▶ Work instructions: Starting at the top of the records below and ending with the line that contains "Open Find & replace content filter", print each line exactly as written, skipping the pictures.

※ ※ ※

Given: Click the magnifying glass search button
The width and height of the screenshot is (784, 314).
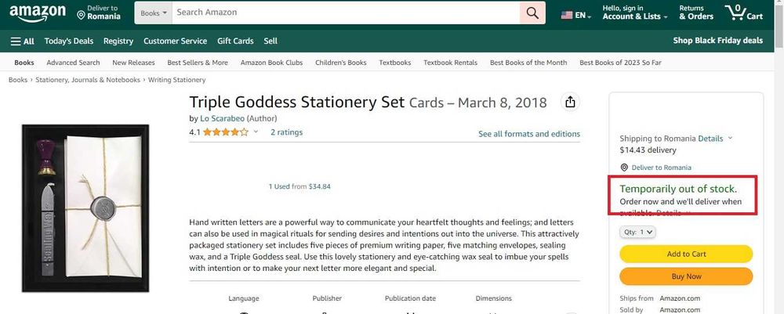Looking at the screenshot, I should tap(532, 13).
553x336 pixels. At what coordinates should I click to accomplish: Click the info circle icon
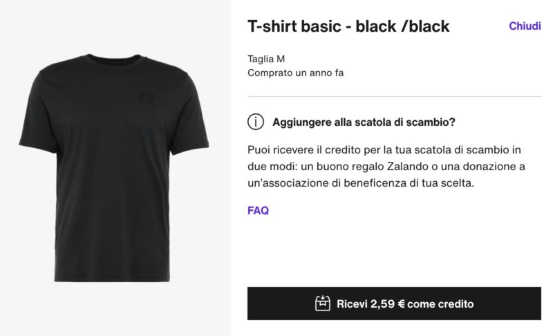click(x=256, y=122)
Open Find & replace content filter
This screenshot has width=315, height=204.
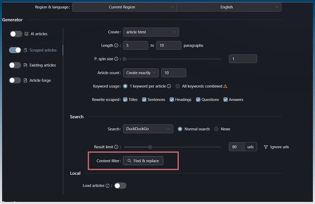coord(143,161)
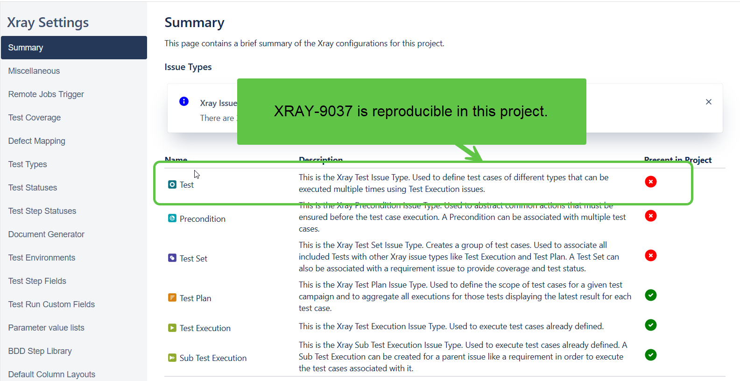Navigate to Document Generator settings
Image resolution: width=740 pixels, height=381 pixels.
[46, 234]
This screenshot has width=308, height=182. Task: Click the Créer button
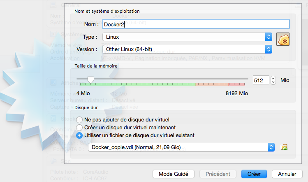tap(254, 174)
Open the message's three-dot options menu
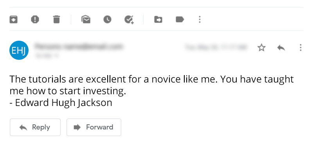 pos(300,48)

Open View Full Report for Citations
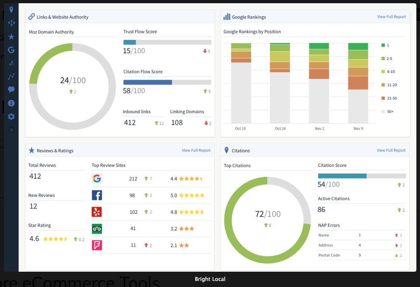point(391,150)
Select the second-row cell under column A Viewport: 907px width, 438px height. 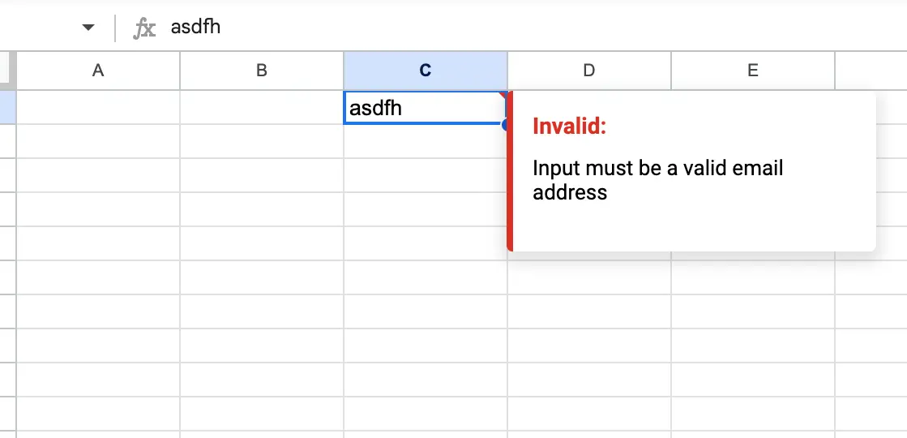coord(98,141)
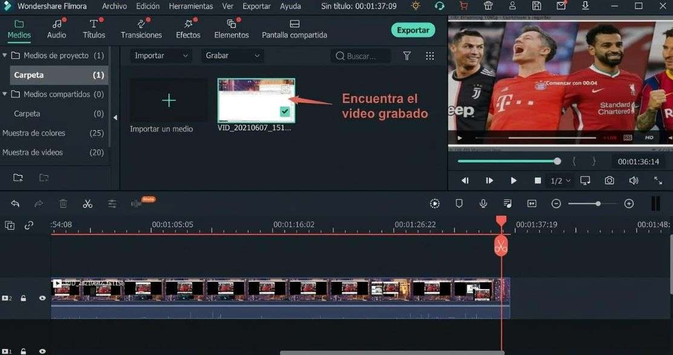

※ ※ ※

▶ Answer space:
Given: Click the magnifying glass search button
The width and height of the screenshot is (784, 314).
Looking at the screenshot, I should tap(532, 13).
553x336 pixels. At what coordinates should I click to accomplish: Click the info circle icon
click(x=256, y=122)
Open Find & replace content filter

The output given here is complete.